Determination has clearly been at the centre of Cook’s resurgence and it is a trait recognised by his agent, Bruce Jeffrey. “He’s just very professional,” Jeffrey says. “I’ve represented Ryan Mania and James Reveley, and they are nothing if not professional, but there’s something about Danny.”
So where does Cook think his inner steel comes from? “That’s from my family,” he replies immediately. “My dad always says, ‘We never get nothing for free Dan, so if you want it you have to go and work for it’. The first holiday I went on when I was 16, I had to work for six weeks to save the money up, pay for it myself. I’ve always had it that you can’t be waiting for it to come to you.”
Cook lives the quiet life in the small cathedral city of Ripon, which provides easy access to riding out twice a week at the Smith premises high on Bingley Moor, and a shorter trip for one morning at Ellison’s. Both work and location make it harder to follow his beloved Arsenal any more and his main sporting buzz away from racing comes from watching eight-year-old daughter Isobel competing in triathlons. Son George is two, and a third junior Cook is on the way.
“Basically I want to keep Sue and Brian happy,” he says. “I try to fill in round them. It’s tough to make a living through the summer, my trainers don’t have many in, so I go and do a bit of building back home.
“Ultimately racing on quicker ground doesn’t help, but at the end of the day I want good horses in good races for good money. When you’re struggling to make it pay anyway, it’s not worth carrying on to win a £1,500 race.”
Much like Paul Mulrennan, the successful Flat jockey from west London based with Michael Dods near Darlington, Cook likes being an adopted northerner. The brighter lights, though, might eventually come calling, along with the patios and garden walls.
“My wife Kirsty and I went to the same school together and our families both grew up in Essex,” he says. “Realistically I probably would go back there once my career finishes. My dad has just passed the business on to my brother now, and I enjoy it, it’s something different and nice to freshen up.

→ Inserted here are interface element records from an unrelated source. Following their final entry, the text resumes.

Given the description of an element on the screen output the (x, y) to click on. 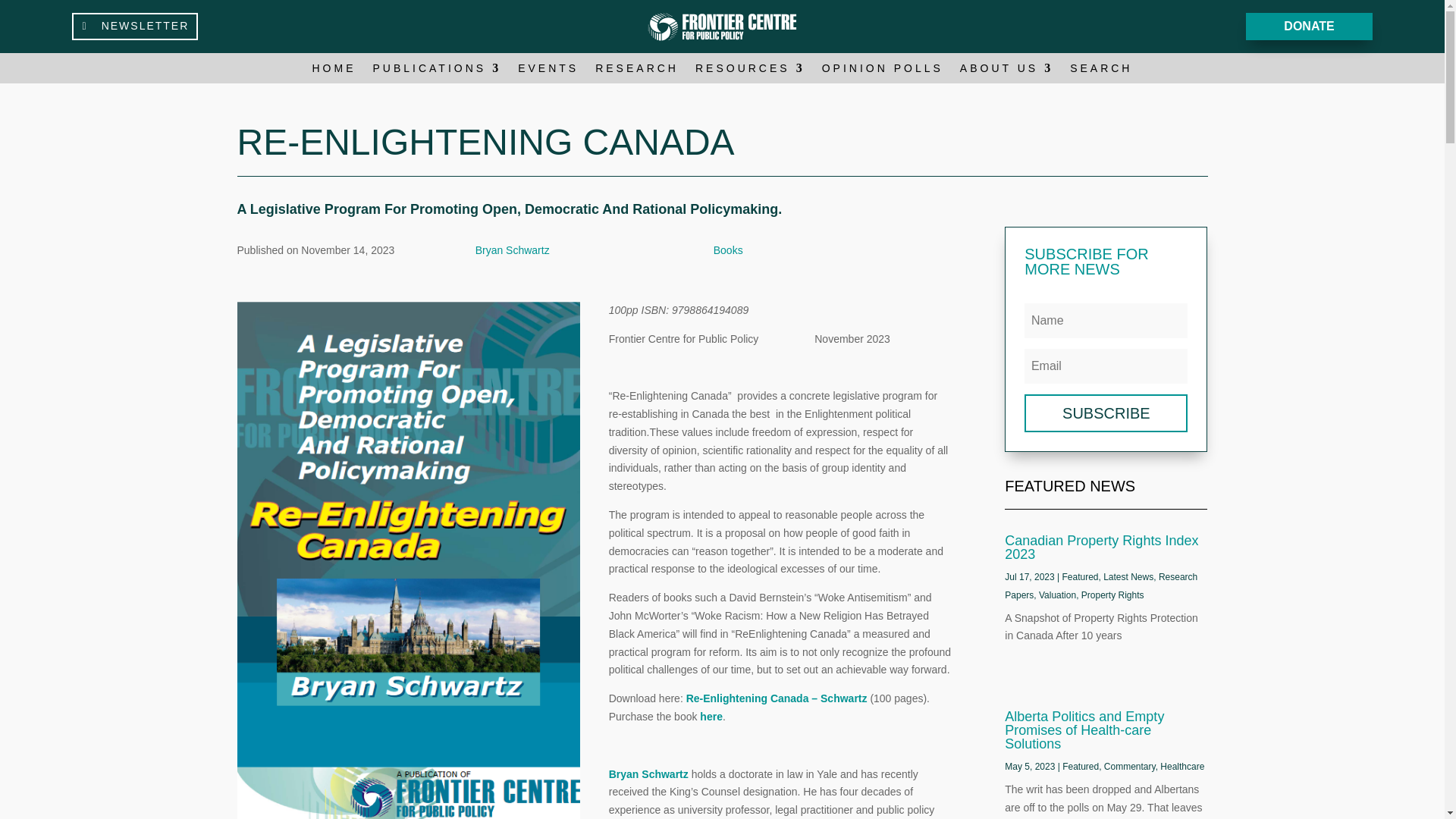
FCPP Icon White (722, 25)
DONATE (1308, 26)
HOME (334, 71)
NEWSLETTER (134, 26)
PUBLICATIONS (437, 71)
RESOURCES (750, 71)
ABOUT US (1005, 71)
OPINION POLLS (882, 71)
EVENTS (548, 71)
RESEARCH (636, 71)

“But I do feel like Yorkshire is my main home now, I love the racing and being a jockey up here, looking forward to the rides you get. To have achieved what I’ve achieved is more than I could ever have wanted.”

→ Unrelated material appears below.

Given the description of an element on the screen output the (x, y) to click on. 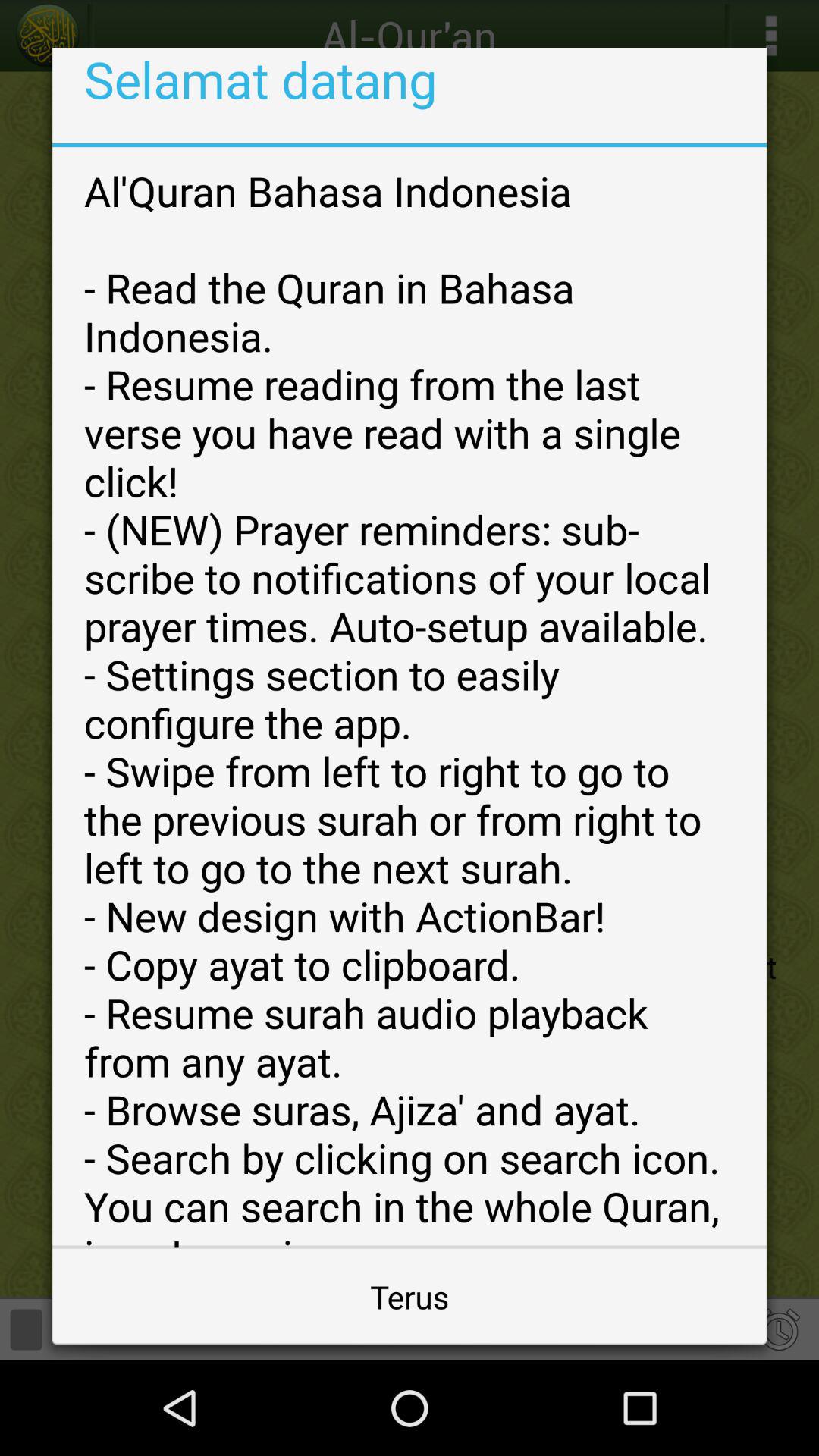
swipe until terus icon (409, 1296)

‘I think I’ll win the Gold Cup on Definitly Red’
The jockey is in confident mood about a horse who has gone from strength to strength this season.
“I wasn’t even allowed to get on him when he first came into the yard, I think Richard Johnson and Will Kennedy rode him in his first couple of wins for us,” Cook explains. “It all came about one day at Haydock, neither Richard nor Will were there, so I got the call-up and finished second in the £100,000 fixed brush hurdle. I’ve had the ride on him nearly ever since.

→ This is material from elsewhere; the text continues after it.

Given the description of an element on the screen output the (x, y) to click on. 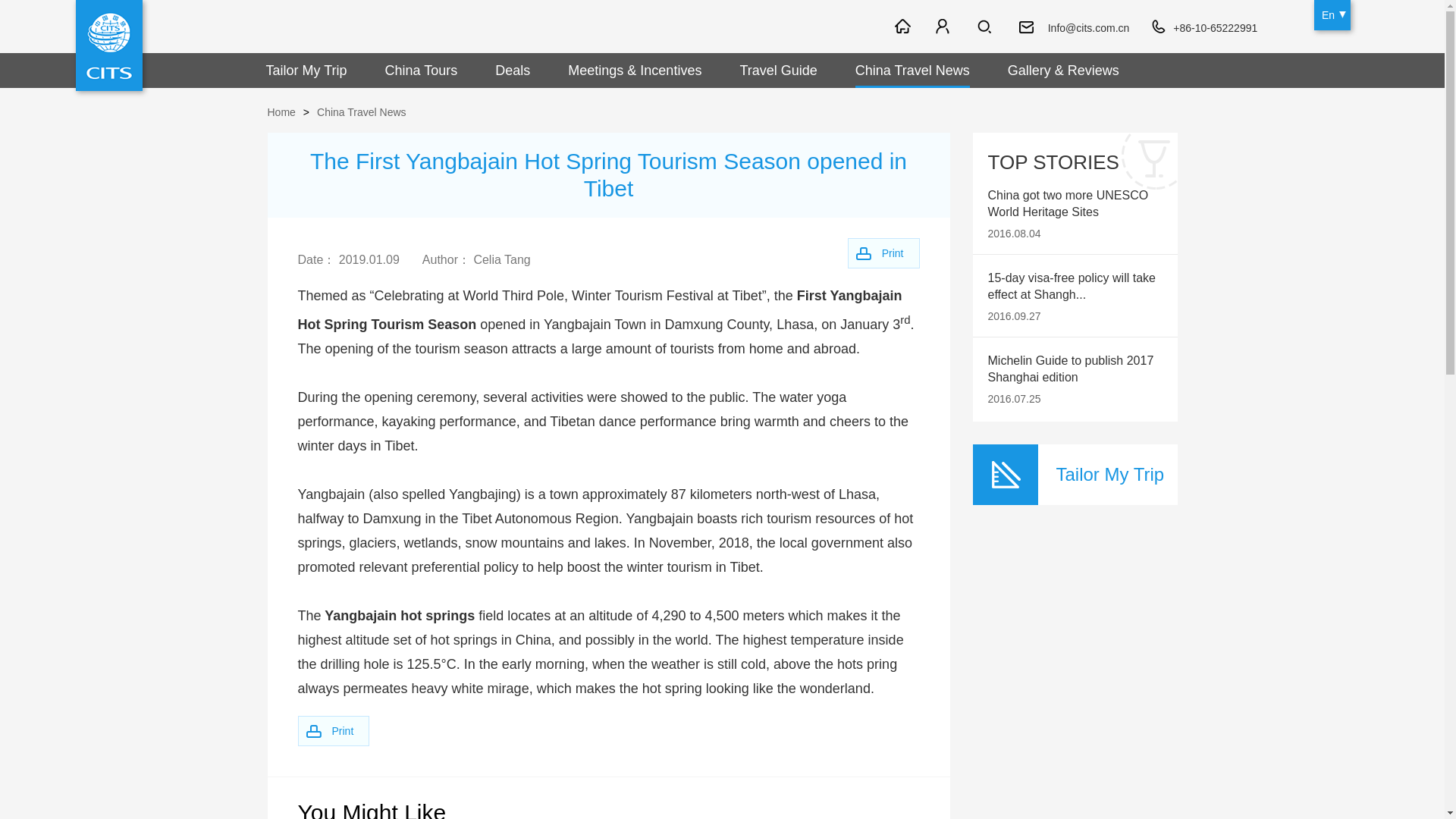
Tailor My Trip (306, 70)
China Tours (421, 70)
Beijing Tour (876, 25)
En (1332, 15)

“Brian has a lot of good results with Richard Johnson, with those horses you want to have the best available jockey, but I took the opportunity with both hands and never let go.
“To be honest, I expected him to be this good. I’ve always said to Brian since that day at Haydock that he’s the best I’ve ever ridden. Ultimately he had to go and prove it, and I’m glad he has. Hopefully he’ll be competitive in a Grade 1 now.
“He’s not overly big but he’s got a very big stride for a little horse. He’s lovely to ride – very laid-back, very low – and the more you ask of him, the more he’ll give you.
“I’ve ridden a Cheltenham Festival winner and I won a Peter Marsh Chase on Our Vic, who was top-class back in the day, but the Cotswold Chase on Definitly Red was the best for me so far.
“The Gold Cup is the plan. I think I’m going to win, obviously, but time will tell. The thing is, I do have a lot of confidence in him. I have to go out there thinking I’m going to win. If I think I’ll lose, I will lose. So a positive mindset and hopefully it will pan out.”
Cook adds: “Obviously, it will be a lot more difficult if he went back to the National with another few pounds on his back, but if he went there or to the Bowl at Aintree, I’m sure he’d have a good chance.”